McDonald's started as a small store front in San Bernardino, California. Brothers, Richard (Dick) and Maurice (Mac) McDonald owned the restaurant that originally sold hotdogs, chips, sodas, and pies. By the mid 1940's, McDonald's was the number one teen hangout. It had a menu that consisted of 25 items, which now included hamburgers, pork sandwiches, and ribs. The brothers, realizing the flaws in the restaurant atmosphere and how the consumer wanted their food in a timely manner, closed down their restaurant for three months to implement upgrades decided on while brainstorming to establish what was then called the drive in restaurant and make it more efficient. Their business was successful due to the concentration of the limited menu which enabled them to serve a quality product. This was a practice that would stay the same in the new and improved restaurant they would open. These brothers used the various strategies of knowledge management to overcome a market that consisted of carhop restaurants. In strategizing to remain competitive, the McDonald brothers added fries and milkshakes to their menu. They also let all their car hops go. As the changes were implemented the brothers realized a new type of customer. "With the carhops gone, McDonalds lost a good bit of its teenage appeal. But it also lost its image as a hangout, which gave it newfound appeal to a much bigger segment: families" (Love, 1986, p15-16). With its new design, which featured an open kitchen that fascinated kids, the McDonald brothers found that appealing to the children made their restaurant more appealing to the family as a whole (Love, 1986). "By the mid-1950's, their little hamburger factory enjoyed revenues of $350,000- almost double the volume of their previous drive-in business at the same location." (McDonald's) The drive in restaurant was the idea that would go on to set the standard for restaurants of the future. The restaurant, in its new state, generated profits that were consistent with bigger franchises. The concept and standing operating procedures was duplicated by several drive in restaurant entrepreneurs.

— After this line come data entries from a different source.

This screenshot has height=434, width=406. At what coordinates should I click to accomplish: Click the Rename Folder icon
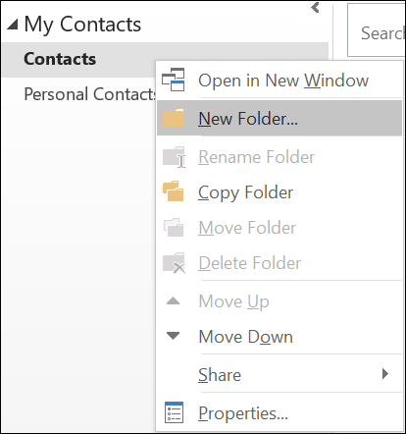click(175, 157)
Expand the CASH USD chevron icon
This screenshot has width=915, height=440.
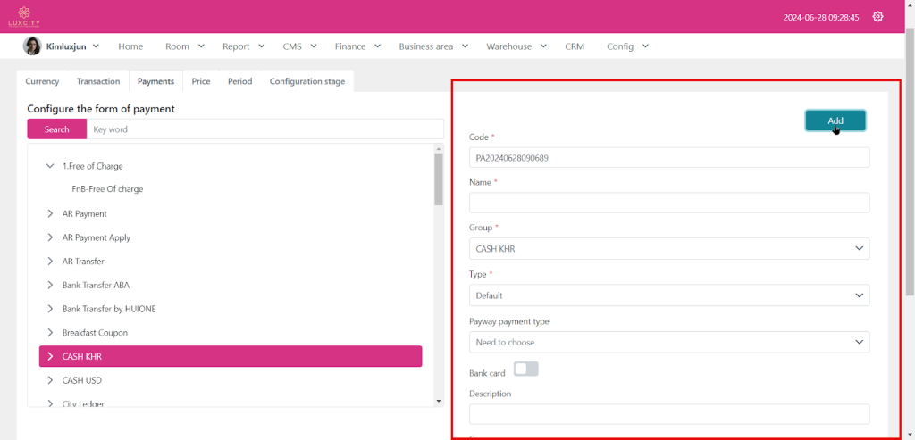[50, 380]
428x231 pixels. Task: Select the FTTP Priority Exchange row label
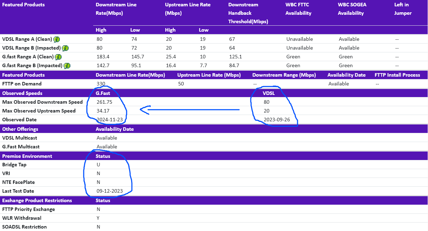coord(28,209)
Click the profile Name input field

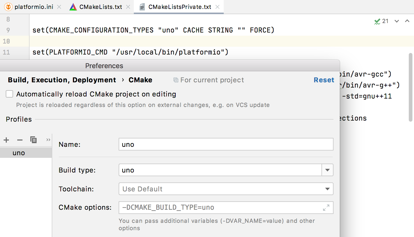(x=226, y=144)

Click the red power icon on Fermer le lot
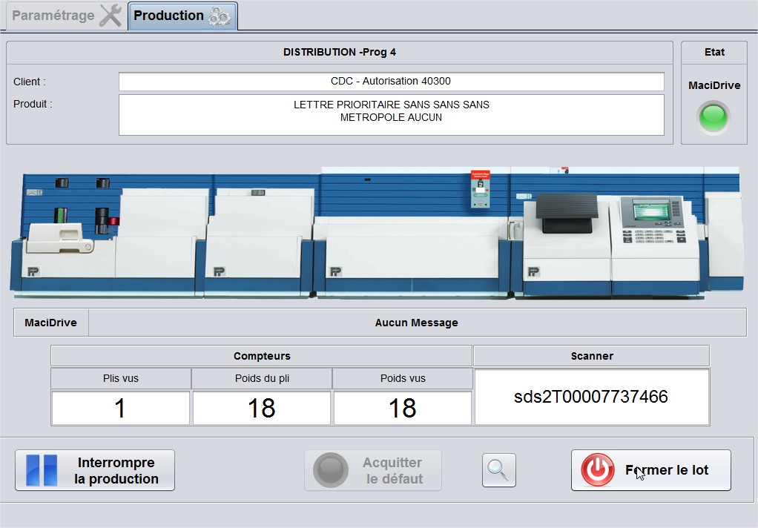(597, 470)
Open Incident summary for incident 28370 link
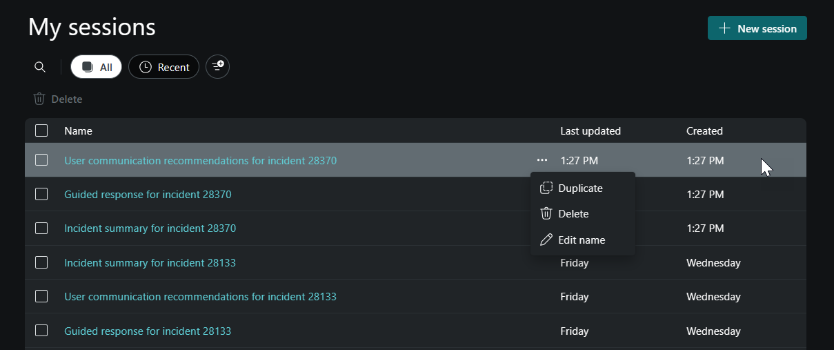 coord(150,229)
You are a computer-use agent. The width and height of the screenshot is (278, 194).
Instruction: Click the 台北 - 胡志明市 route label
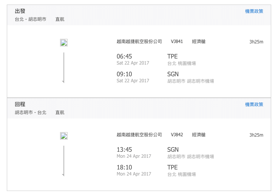point(31,19)
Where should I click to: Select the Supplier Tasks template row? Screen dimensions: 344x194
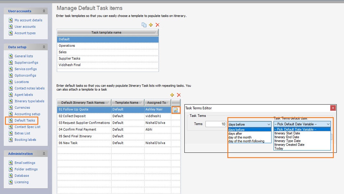coord(108,59)
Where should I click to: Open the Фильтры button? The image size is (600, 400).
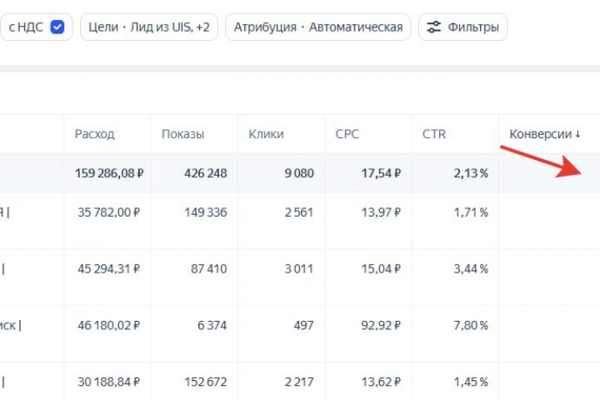pyautogui.click(x=463, y=27)
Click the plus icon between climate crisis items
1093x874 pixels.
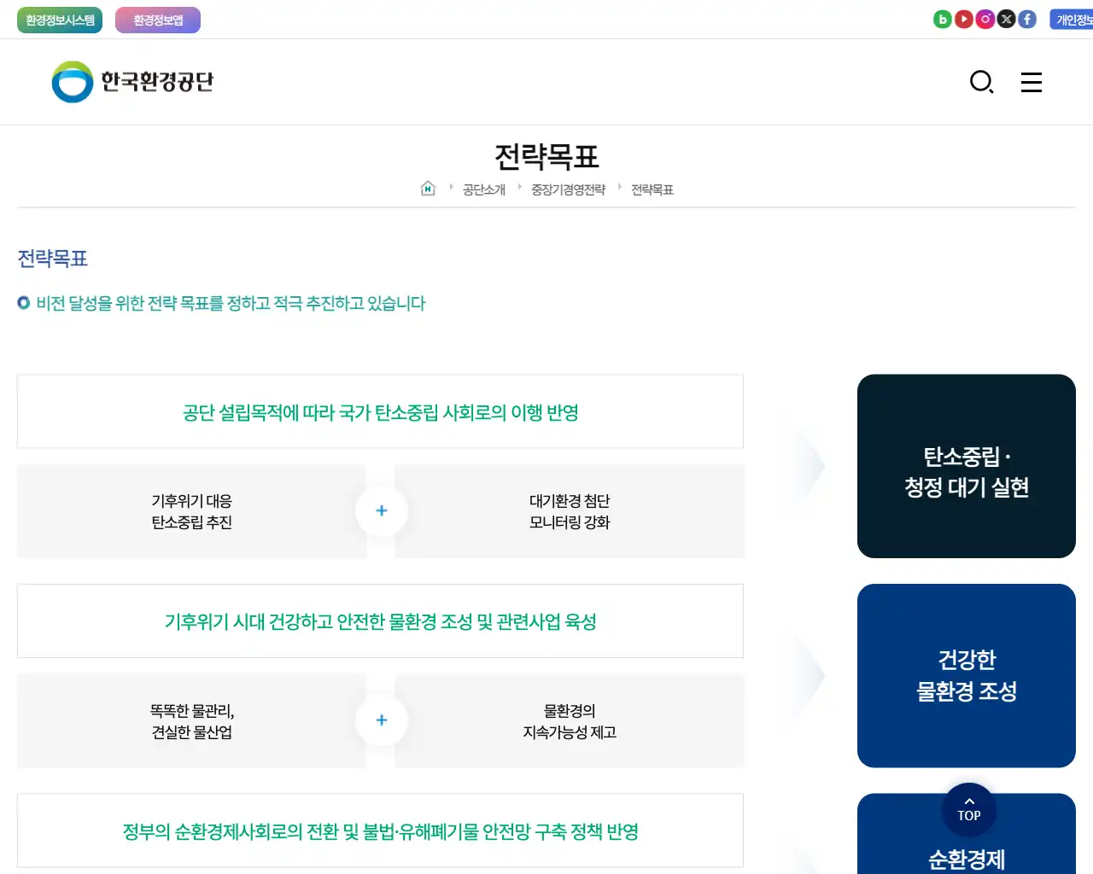(381, 510)
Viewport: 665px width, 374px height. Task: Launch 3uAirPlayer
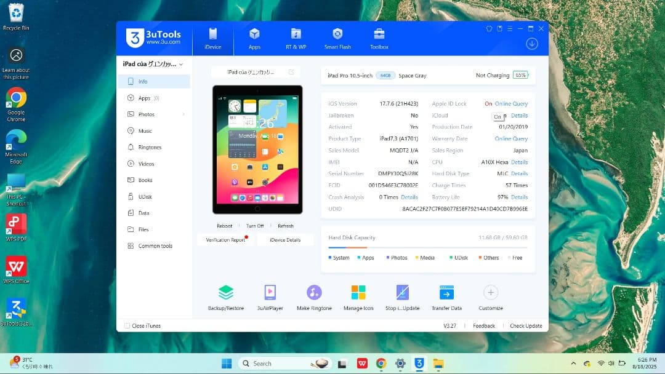pos(270,296)
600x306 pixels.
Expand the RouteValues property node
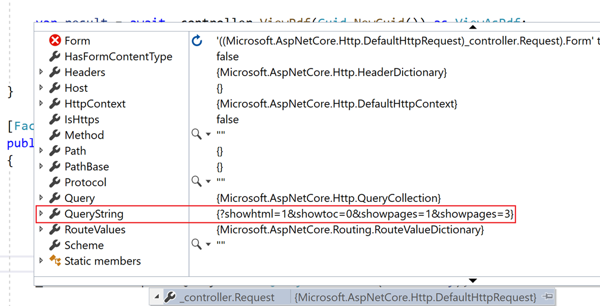41,230
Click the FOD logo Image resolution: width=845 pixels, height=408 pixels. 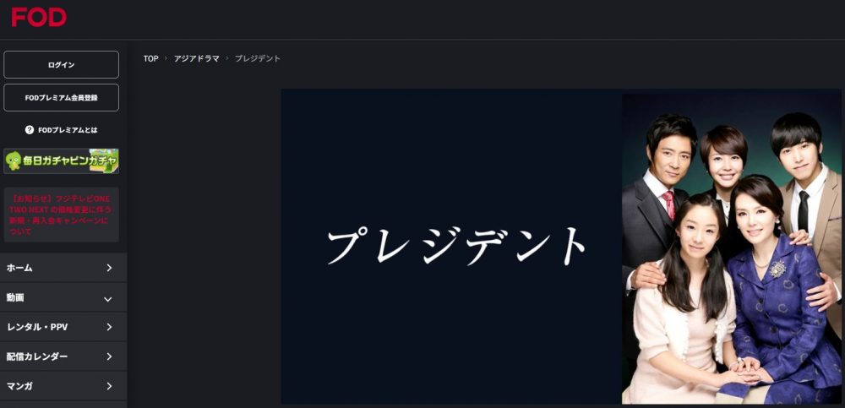tap(39, 17)
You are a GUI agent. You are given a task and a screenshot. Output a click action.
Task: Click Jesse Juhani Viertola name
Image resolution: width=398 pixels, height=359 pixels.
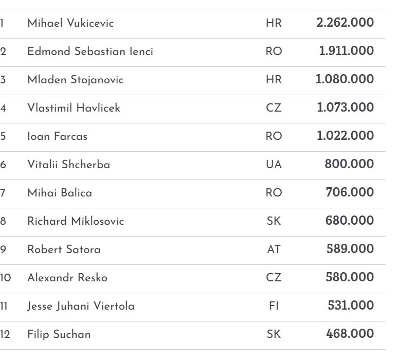click(81, 306)
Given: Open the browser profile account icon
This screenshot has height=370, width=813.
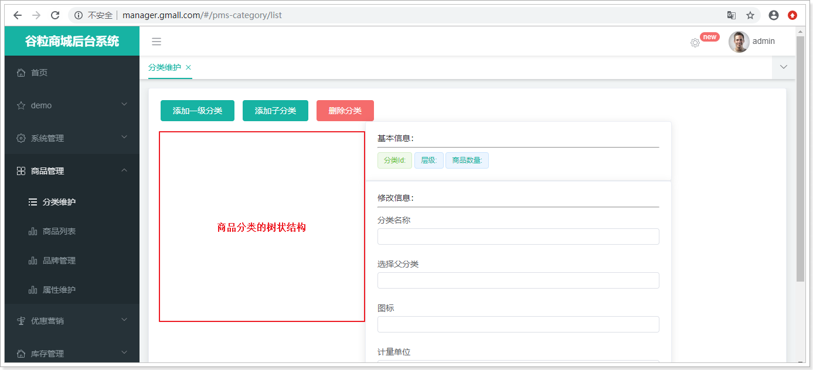Looking at the screenshot, I should coord(773,15).
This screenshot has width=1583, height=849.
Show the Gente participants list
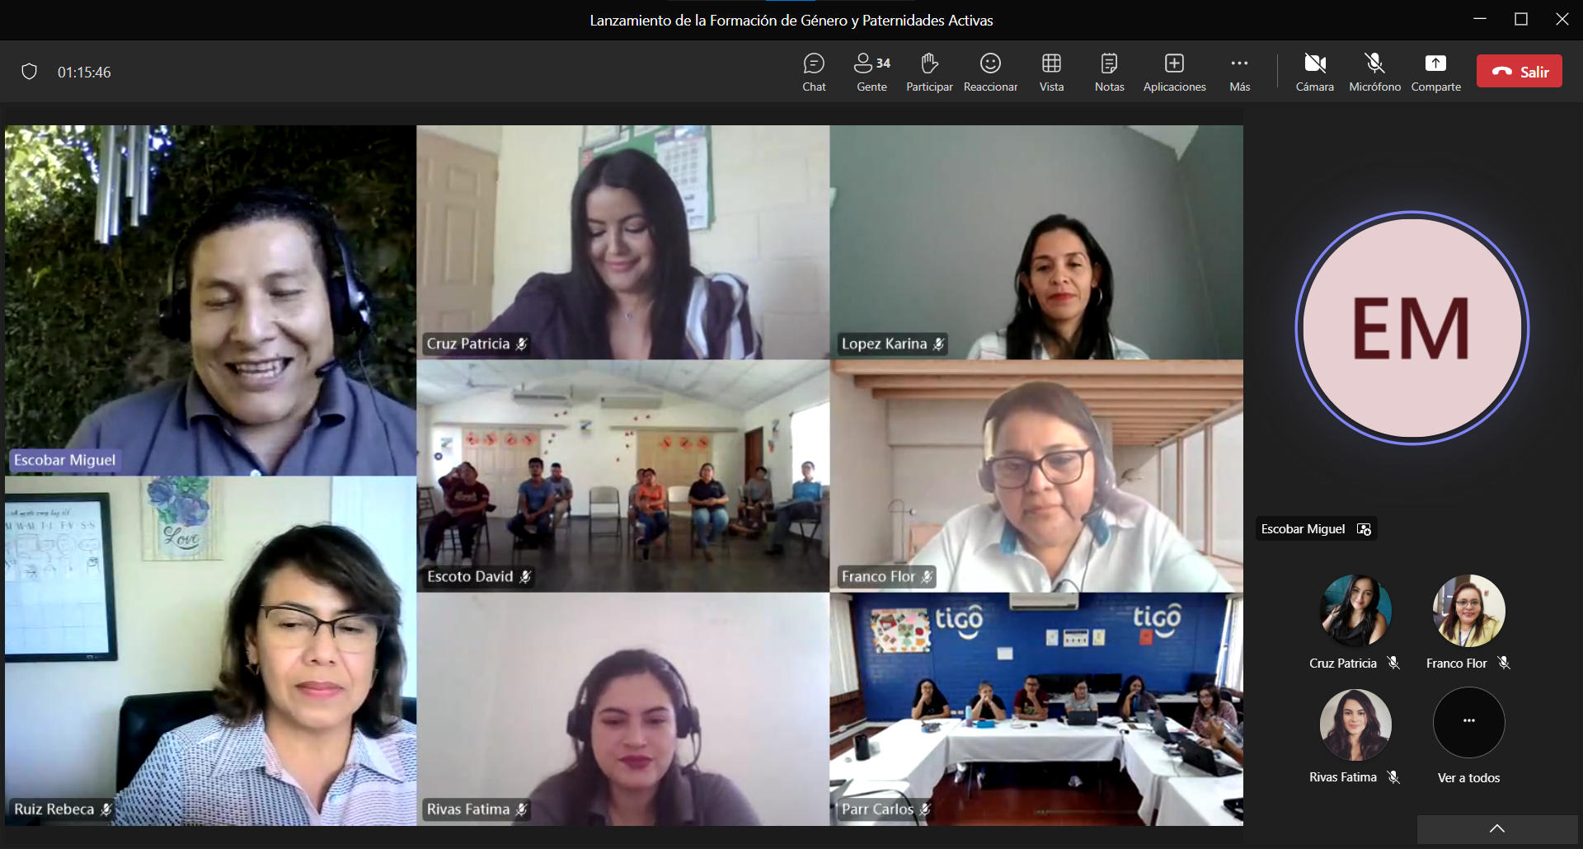[871, 72]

Although the McDonald brothers would go on to open a few franchises, it wasn't until 1955 that the Corporation was formed, and it was due to the vision of a salesman by the name of Ray Kroc. "Kroc could see the trends in a market because he had developed a salesman's most important asset-a knack for putting himself in the position of his customers and for addressing their needs and interests, not his own" (Love, 1986 p. 32). Ray was a business man who sold various products across the United States. The McDonald brothers, while expanding their business, called on him to sell them some multi-mixers. Once Ray saw how the operation worked, he figured he could work that operation "anyplace" (McDonalds, 2011, p 2). He used his vision to pitch the idea to the McDonald brothers, and was brought in as their franchising agent. His first prototype McDonald's restaurant opened in Des Plaines, Illinois on April 15, 1955 (McDonalds, 2011, p2).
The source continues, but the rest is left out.